13. The system of claim 12, wherein when the tracker model is not ready further, the system is further configured to:

iteratively generate a second labeling set from the base results;

receive labels on each sentence in the second labeling set; and

feed the labels to the machine learning algorithm to further train the tracker model.

14. The system of claim 12, wherein the system is further configured to:

index textual data stored in a corpus to generate the index.

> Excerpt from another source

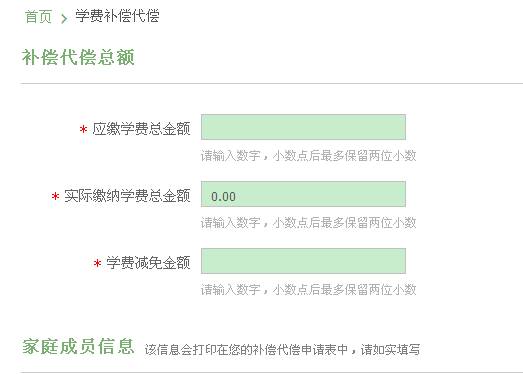Click the divider line below 补偿代偿总额
The height and width of the screenshot is (374, 523).
click(272, 83)
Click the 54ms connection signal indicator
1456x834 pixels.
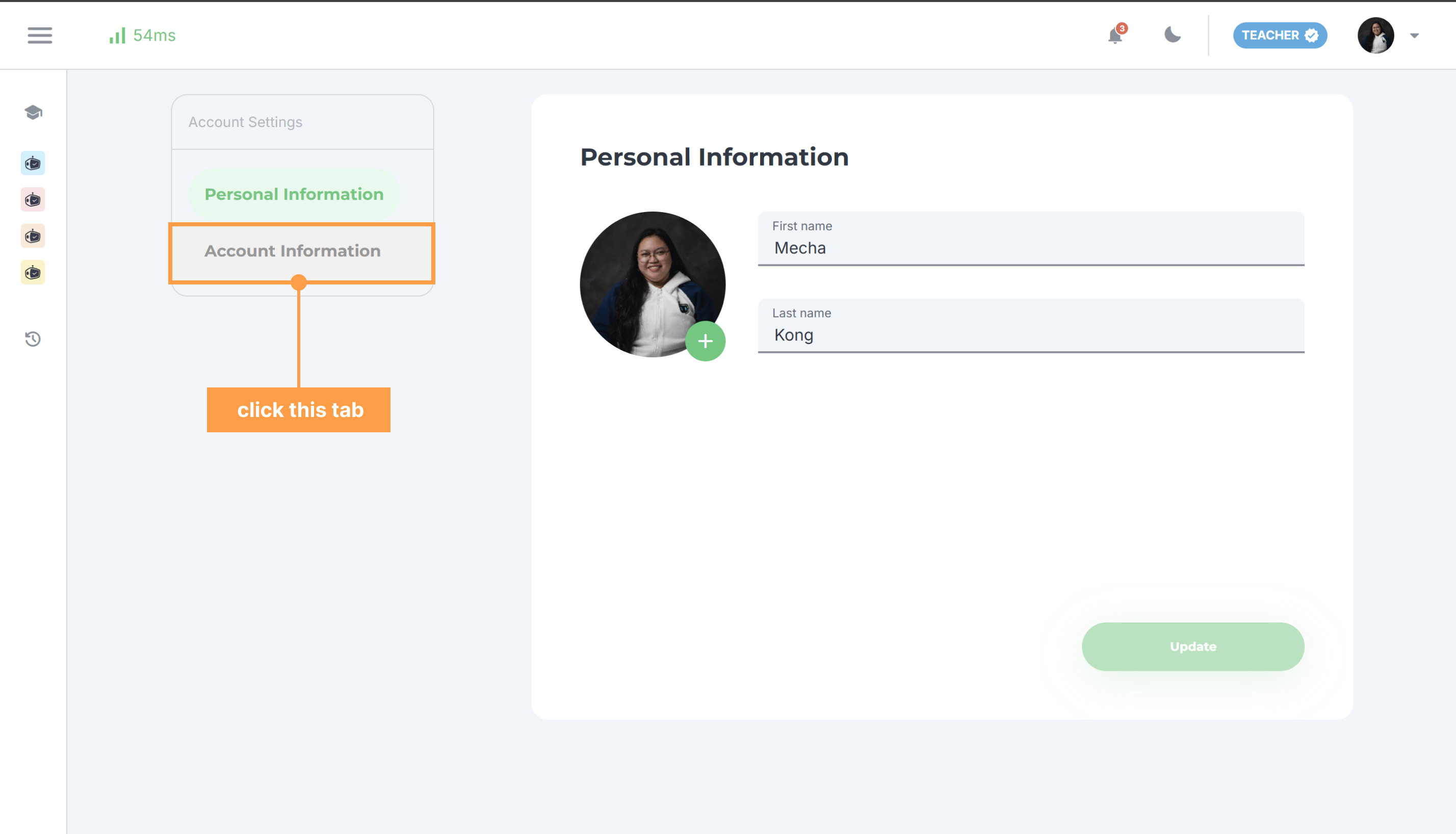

15. The system of claim 14, wherein the system is further configured to:

split each record in the corpus into a plurality of sentences;

compute a vector representation to each of the plurality of sentences;

associate metadata fields with the vector representation, wherein the vector representation includes a sentence embedding value; and

save a sentence with its respective vector representation and metadata fields as a vector included in as entry in the index.

16. The system of claim 15, wherein records in the corpus includes at least transcripts of calls and email messages related to sales in an organization.

17. The system of claim 16, wherein the metadata fields are retrieved from a customer relationship management (CRM) system of the organization.

18. The system of claim 12, wherein the system is further configured to:

compute a sentence word embedding value to the input sentence;

determine, based on their respective sentence embedding values, all sentences in the index that close to the sentence embedding value of the input sentence; and

include all the determined sentences in the base results setting.

19. The system of claim 12, wherein the system is further configured to:

cluster, based on their respective sentence embedding values, the base results set; and

select a sample sentence from each eligible cluster to be included the first labeling set.

20. The system of claim 12, wherein the system is further configured to:

generate the second labeling set from the base results set and labels generated based on the first labeling set.

21. The system of claim 12, wherein the system is further configured to:

receive a transcript of a new sales call; and

identify, using the tracker model, a tracker in the transcript of a new sales call.